_EXERCISE_: Beginning at the row that contains "This screenshot has height=483, width=1080." and continuing through the last row, both included, rewrite every row with the requests kept. Multiply each coordinate in the answers by 1.45 and round to the nearest whole number, with halves rounded up; leave all other numbers unchanged, and omit the pictures.

_DATA LINES_:
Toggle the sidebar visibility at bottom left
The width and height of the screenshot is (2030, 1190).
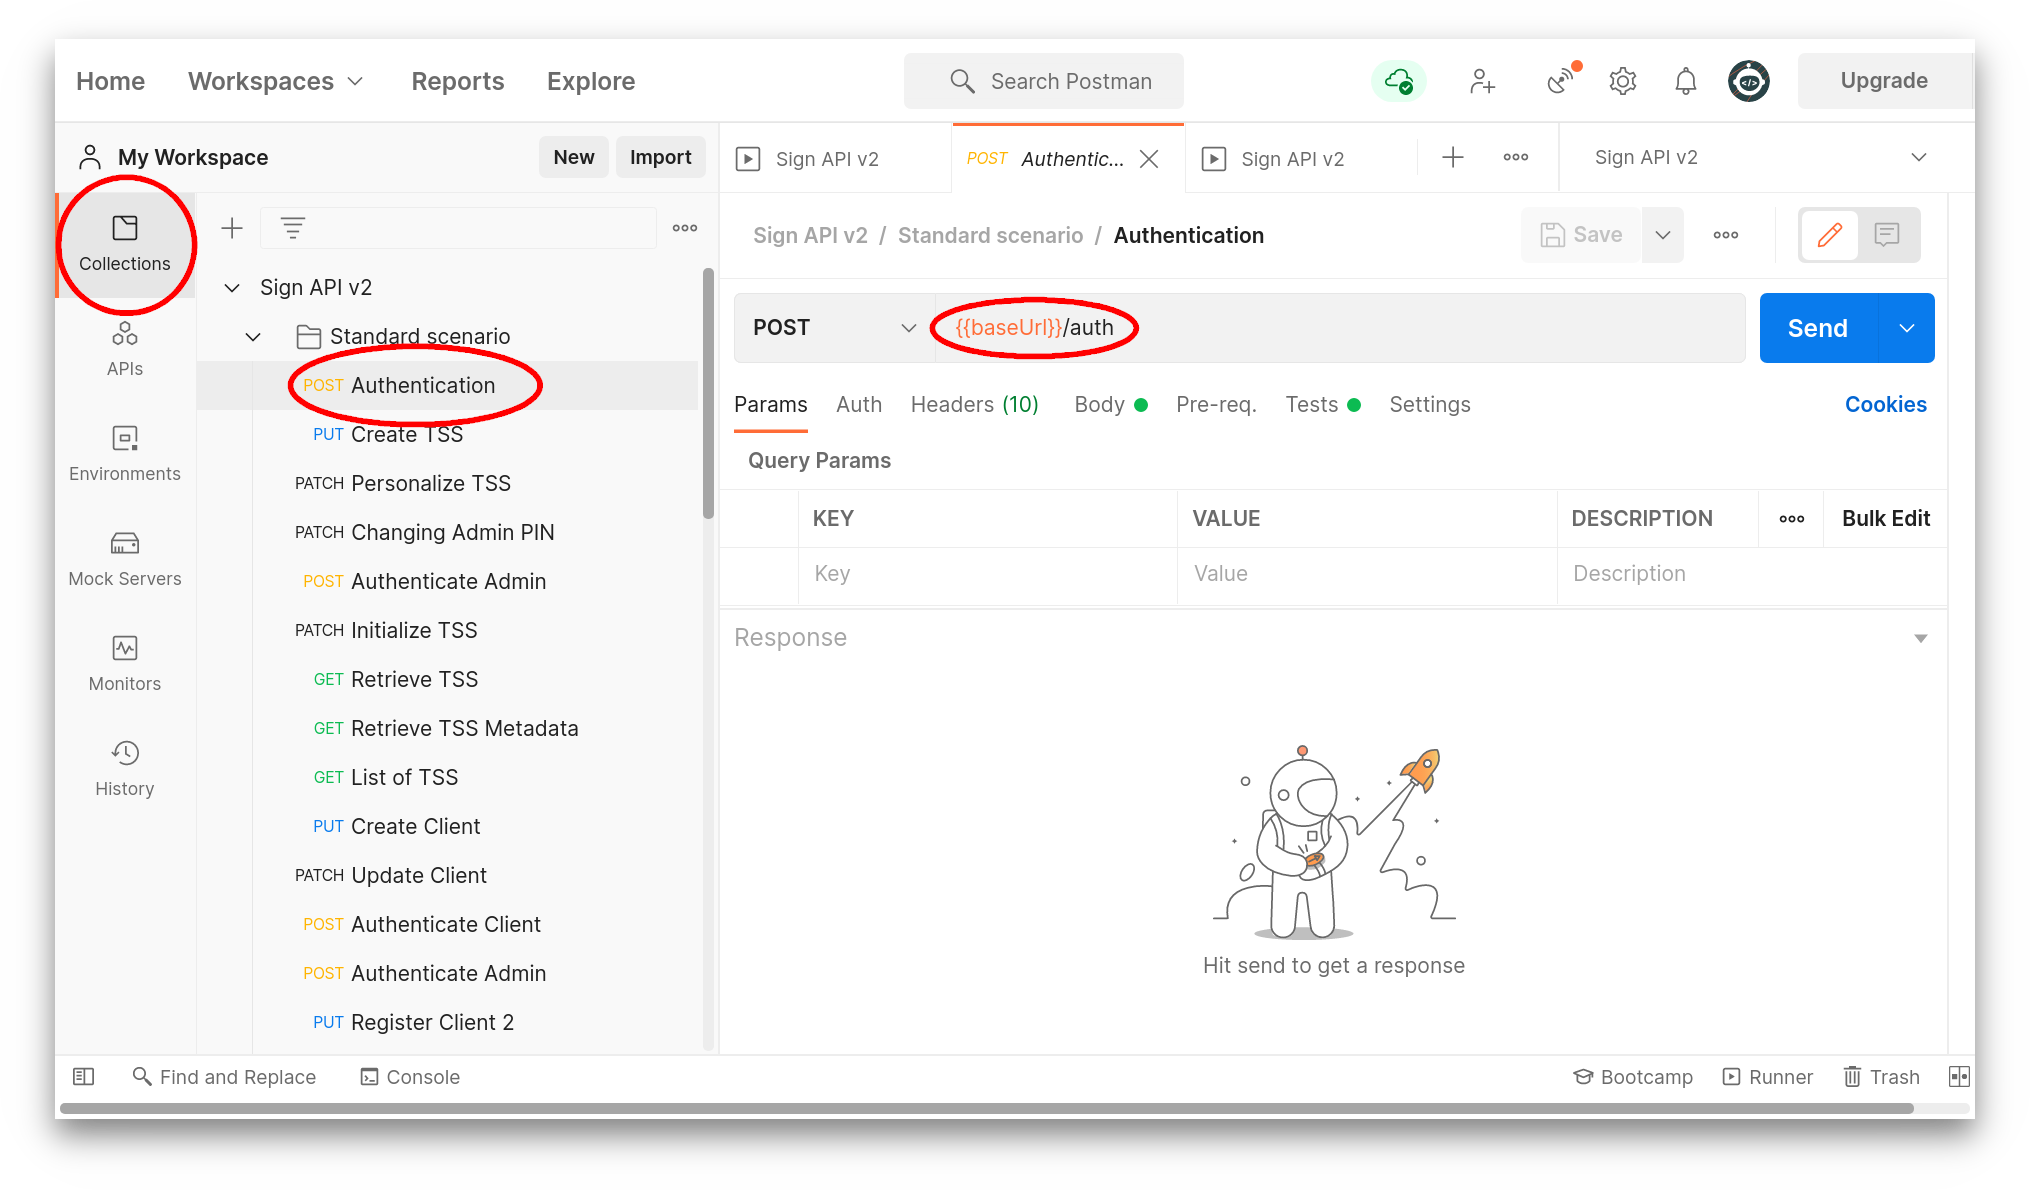(x=84, y=1076)

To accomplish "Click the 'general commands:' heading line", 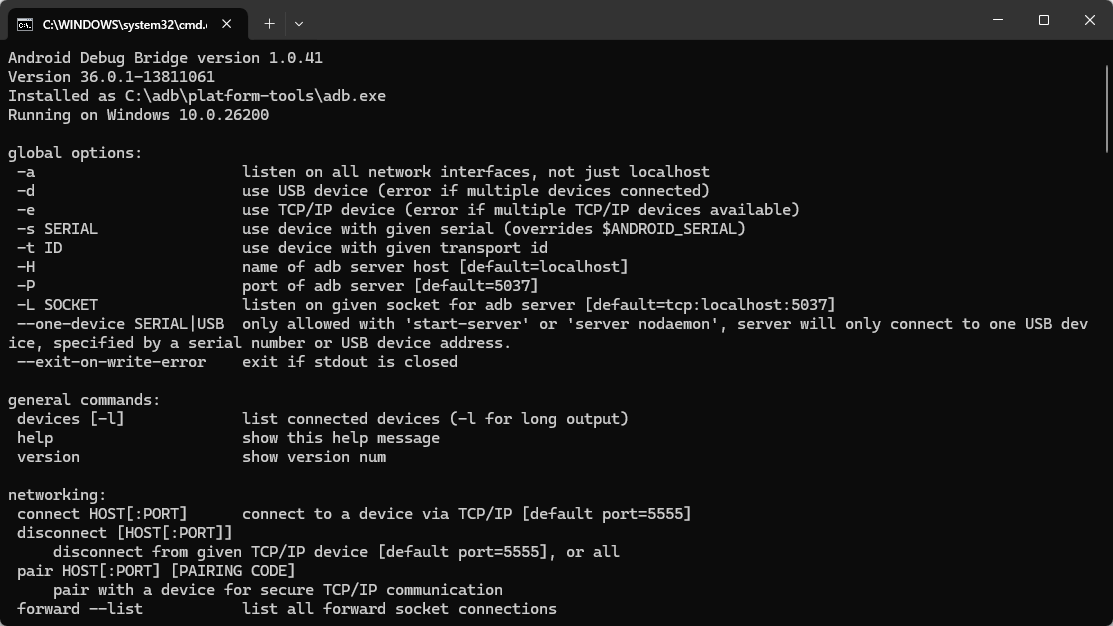I will tap(84, 400).
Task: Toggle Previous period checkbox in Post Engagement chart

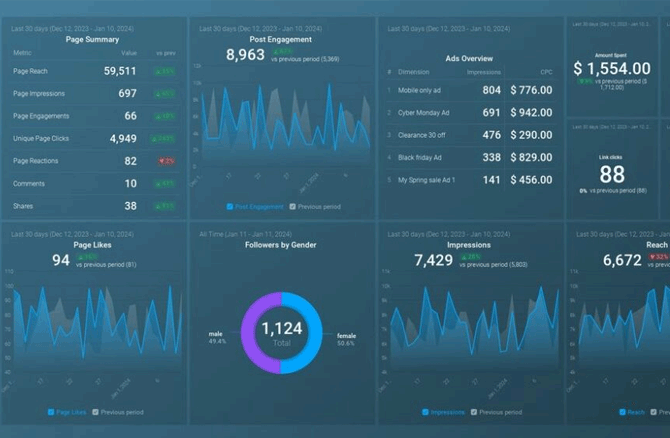Action: 292,207
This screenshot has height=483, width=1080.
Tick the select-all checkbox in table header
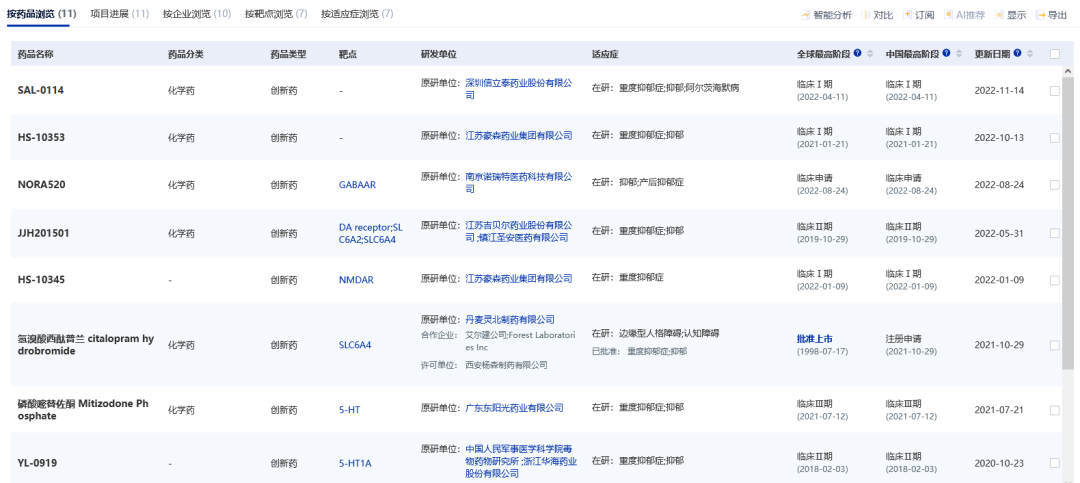click(1055, 54)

_FULL SOLUTION_:
This screenshot has height=483, width=1080.
Tick the select-all checkbox in table header
click(1530, 78)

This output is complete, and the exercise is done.